Tuesday, May 30, 2017

Dear Anxiety

I know it's been said time and time again, but having anxiety is terrible. Its a level of terrible that only YOU can feel, inside your body, that no one else seems to grasp. I'm not saying it's as bad as cancer obviously, but just because there are WORSE conditions out there doesn't mean that we aren't allowed to point out the struggle in what we (we with anxiety) deal with.

Anxiety can literally ruin an otherwise good experience for someone. For example, myself, my husband and my 2 children went to the drive in theater to see the new Pirates movie. This is a drive in that is particularly busy on opening nights.
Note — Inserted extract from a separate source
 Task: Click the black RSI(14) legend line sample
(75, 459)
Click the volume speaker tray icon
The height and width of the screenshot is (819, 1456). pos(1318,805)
They have a huge playground set up in the very front of each screen for kids to utilize while we await the movie. We were parked about 10 rows back from the playground, and my husband and kids got out of the car to head to the playground. I was in the passenger seat, and was looking around at all of the people and vehicles around us before I realized that I had no idea where my husband and kids had gone. I stared at the playground in the distance, and couldn't seem to locate them. I knew they were down there, but there were also a million other people and children down there.

I couldn't get out of the car. It was like a paralyzing fear of having to "wander aimlessly" with people looking at me, that kept me stuck in the passenger seat of my empty mini van. I pep-talked myself at least 10 times, all ending with me feeling like a small vulnerable fish in a very large tank of sharks.

That's how it feels though. sometimes, even when no one else can see an issue, it's an issue for us. My brain has triggers that signal a self preservation instinct, and all of the sudden I am avoiding crowds, overthinking situations, and playing scenario after scenario over in my head. Anxiety causes us to feel the need to be prepared for any and all possible situations, just in case. something as simple as going to the park could potentially have so many situations, and my brain feels the need to be prepared for ALL OF THEM. Anxiety forces us to plan, and plan, and plan again. We need plans for our plans, and a 4 year plan, and a just in case plan, and a plan C, D, and E.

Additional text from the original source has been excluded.